For many companies, targeted attacks on IT systems are a real threat. During a penetration test these targeted attacks are simulated by specialized auditors. This type of assessment is based on the risk scenarios that are relevant to the client. Attack vectors are derived from these scenarios and included in the penetration test.
Depending on the perspective (external or internal), the scenario and the objectives, network components, servers, applications, PC clients, etc. are included in the attack attempts. These range from exploiting central systems and an infection of PC clients with Trojan Horses to social engineering. This step utilizes the so-called multi-staging technique, whereby the combined number of different successfully exploited vulnerabilities results in the achievment of the defined objective (i.e. penetrating the internal network via the internet or obtaining access to a central database).

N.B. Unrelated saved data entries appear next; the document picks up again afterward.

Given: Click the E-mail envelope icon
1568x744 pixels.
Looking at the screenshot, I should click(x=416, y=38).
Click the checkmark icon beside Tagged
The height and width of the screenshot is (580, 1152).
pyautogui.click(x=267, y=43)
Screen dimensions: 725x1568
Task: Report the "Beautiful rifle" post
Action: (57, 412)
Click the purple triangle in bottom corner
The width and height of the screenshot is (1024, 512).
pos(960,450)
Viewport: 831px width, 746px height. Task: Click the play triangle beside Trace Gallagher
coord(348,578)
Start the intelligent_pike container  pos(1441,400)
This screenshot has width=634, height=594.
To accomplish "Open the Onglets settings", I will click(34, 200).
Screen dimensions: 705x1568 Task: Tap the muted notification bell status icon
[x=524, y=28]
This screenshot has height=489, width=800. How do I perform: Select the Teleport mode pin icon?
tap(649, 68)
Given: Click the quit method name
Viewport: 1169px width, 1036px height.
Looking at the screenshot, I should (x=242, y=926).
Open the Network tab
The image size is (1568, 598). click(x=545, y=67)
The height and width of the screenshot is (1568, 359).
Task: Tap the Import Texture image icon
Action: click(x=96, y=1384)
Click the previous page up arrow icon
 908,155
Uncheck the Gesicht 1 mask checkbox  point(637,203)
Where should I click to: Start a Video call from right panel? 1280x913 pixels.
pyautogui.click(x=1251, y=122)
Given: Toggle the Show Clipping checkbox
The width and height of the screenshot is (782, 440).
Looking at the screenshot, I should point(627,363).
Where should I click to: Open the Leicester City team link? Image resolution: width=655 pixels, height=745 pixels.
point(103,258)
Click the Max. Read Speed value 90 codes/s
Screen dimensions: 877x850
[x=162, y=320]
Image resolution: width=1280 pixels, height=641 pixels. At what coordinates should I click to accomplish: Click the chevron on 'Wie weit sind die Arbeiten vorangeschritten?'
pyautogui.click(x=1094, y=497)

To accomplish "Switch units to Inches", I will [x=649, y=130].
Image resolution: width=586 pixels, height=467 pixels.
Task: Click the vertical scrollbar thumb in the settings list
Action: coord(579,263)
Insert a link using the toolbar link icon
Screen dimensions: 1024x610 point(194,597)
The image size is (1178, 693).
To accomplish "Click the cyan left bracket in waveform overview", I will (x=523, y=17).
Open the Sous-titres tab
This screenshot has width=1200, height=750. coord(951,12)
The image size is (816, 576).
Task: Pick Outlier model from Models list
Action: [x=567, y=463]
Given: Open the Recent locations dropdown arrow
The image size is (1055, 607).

In contrast to the comprehensive approach of the vulnerability analysis, the assessment focus of the penetration test is risk-based. Individual IT systems that are particularly relevant for attacks are thereby being scrutinized for vulnerabilities and exposed to direct attacks. In more complex IT environments the test is generally performed by two auditors.
- Enumeration (recording) of accessible external and/or internal IT systems and services
- Automated vulnerability scan with specific software tools
- Manual vulnerability analysis to identify attackable vulnerabilities and security gaps (risk-based approach / selection of particularly vulnerable systems)
- Manual verification of detected security vulnerabilities via direct system attacks
- Verification of the vulnerability of client systems via so-called client-side attacks (sending of test software or respective links via email, etc.)
- Further aspects are included in the assessment such as: separation of the LAN from external networks with several positions of trust (WAN connection of company branches, WAN connection of external partners, etc.), security aspects of the internal network segmentation (VLAN, etc.), quality of the system administration (patch management, password management, etc.)
Test and attack scenarios will be discussed with the system supervisor during the assessment and may be adjusted if required.
As a result of the test, you will receive a comprehensive risk assessment of the inspected IT environment based on the defined scenarios. In addition, a description of strategic, conceptual and process-related measures and optimization recommendations is an integral part of the final report.